### [Dataset entries]
┄┄┄┄┄┄
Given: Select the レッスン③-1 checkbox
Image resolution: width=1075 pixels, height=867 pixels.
┄┄┄┄┄┄
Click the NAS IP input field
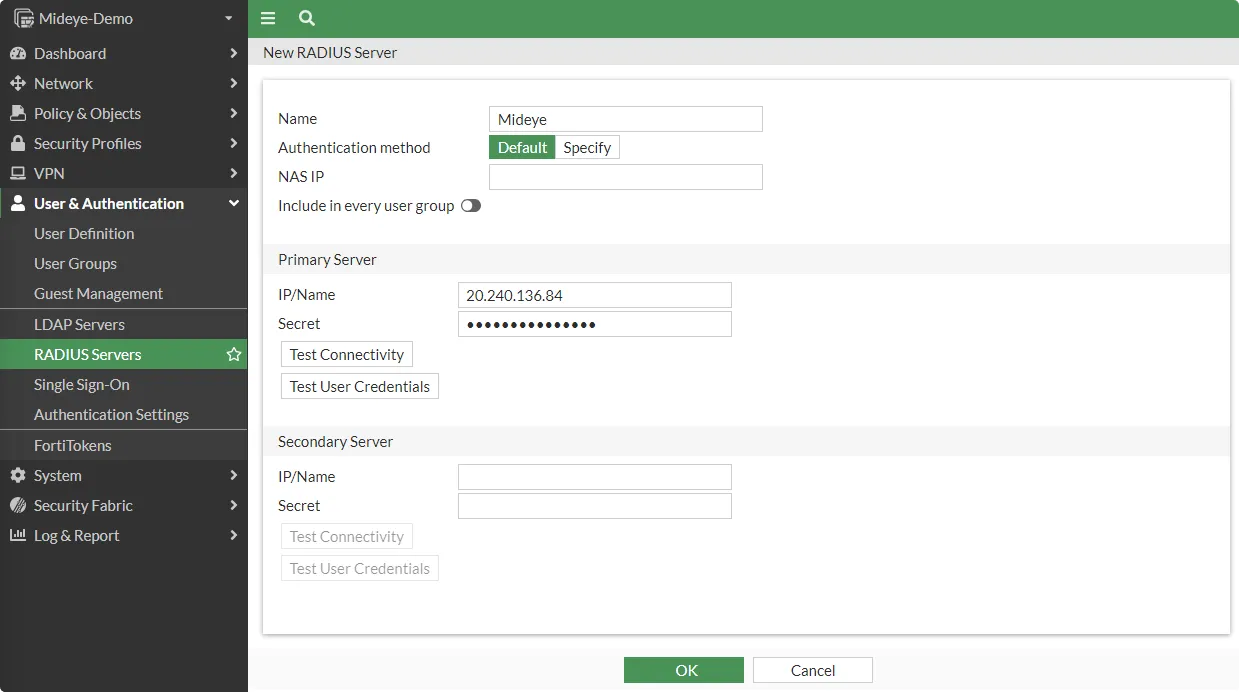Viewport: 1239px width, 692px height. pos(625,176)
┄┄┄┄┄┄
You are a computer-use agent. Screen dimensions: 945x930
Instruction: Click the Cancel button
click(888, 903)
┄┄┄┄┄┄
### [Task statement]
Look above for the line holding "Given: Select the レッスン③-1 checkbox". Print it and every line after it, exactly, through the line holding "Image resolution: width=1075".

### [Answer for the task]
Given: Select the レッスン③-1 checkbox
Image resolution: width=1075 pixels, height=867 pixels.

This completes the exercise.